The World Bank notes that taxing a specific base will increase revenue only up to a certain point, beyond which overall tax revenue will decline as companies go out of business or evasion increases significantly. The economic burden of multiple taxation is further exacerbated by the administrative burden of complying with these taxes, making Nigeria an unattractive environment for healthy business and competitive practices.

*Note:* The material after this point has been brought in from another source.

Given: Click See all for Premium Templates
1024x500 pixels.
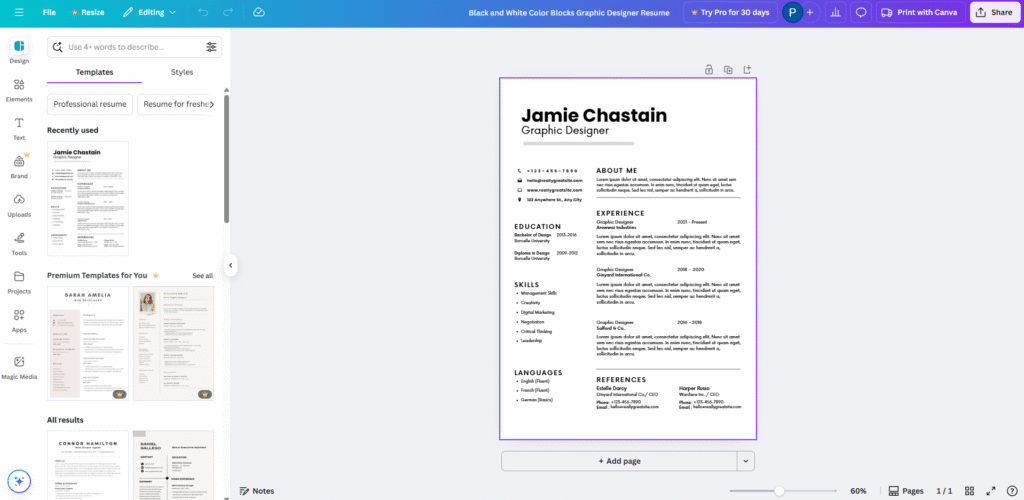Looking at the screenshot, I should pos(202,275).
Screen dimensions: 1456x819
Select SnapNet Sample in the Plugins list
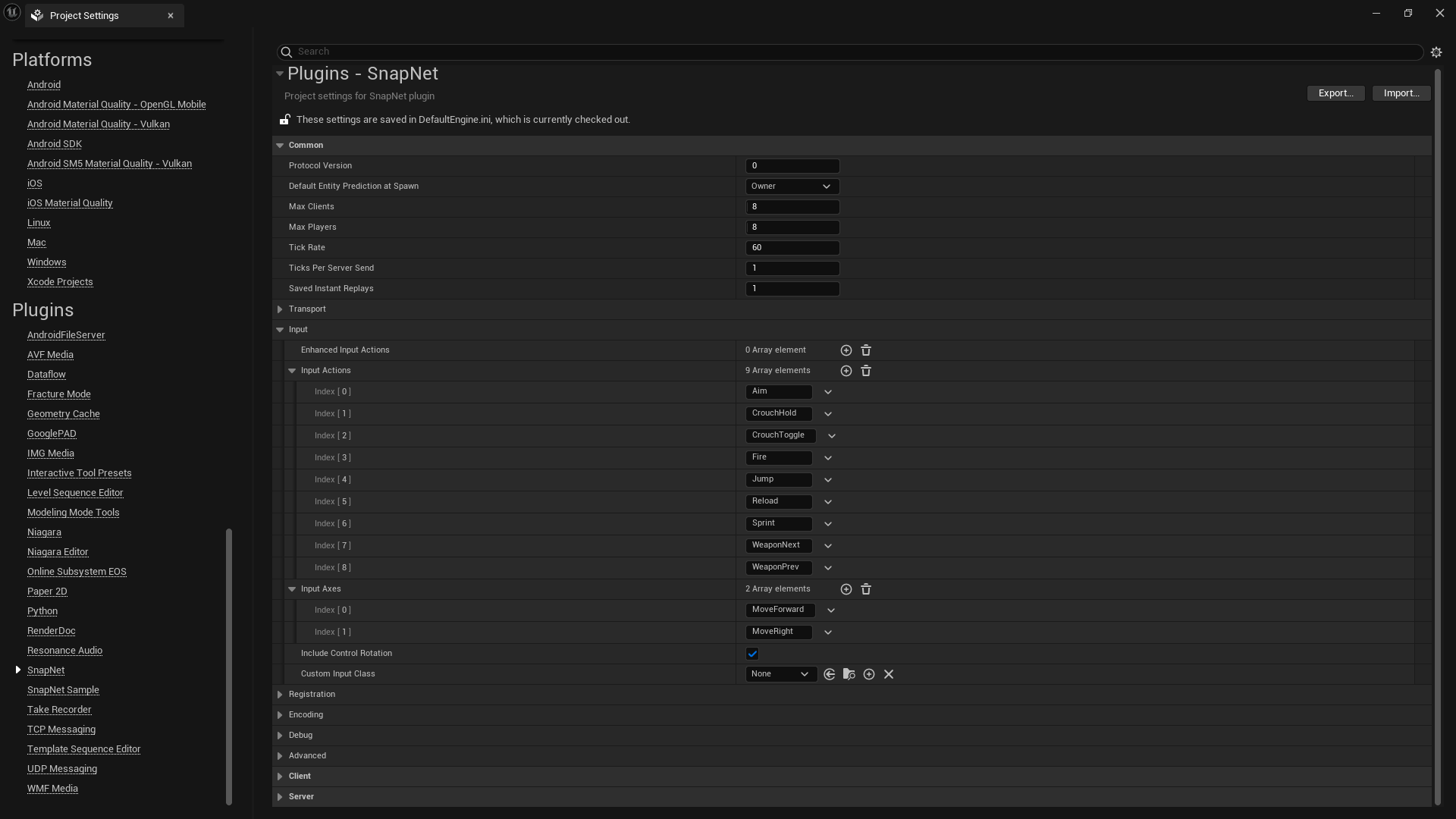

This taxation issue hampers Nigerian businesses’ ability to compete internationally, weakens economic foundations, devalues the Naira, and contracts the gross domestic product.
Taxing rightly
To address these issues, the following principles should guide taxation:
- Neutrality: Taxation should be neutral and equitable between different business activities, ensuring optimal allocation of resources.
- Efficiency: Compliance costs for businesses and administration costs for governments should be minimized.
- Certainty and Simplicity: Tax rules should be clear and simple, enabling taxpayers to understand their obligations and entitlements.
- Effectiveness and Fairness: Taxation should produce the correct amount of tax at the right time, avoiding double taxation and unintentional non-taxation while minimizing evasion and avoidance.
- Flexibility: Tax systems should be dynamic and adaptable to technological and commercial developments, meeting current revenue needs while adjusting to changing circumstances.
According Adeleke other stakeholders, these principles can help create a more conducive environment for business growth, ensuring the Nigerian telecom sector can thrive and contribute significantly to the economy.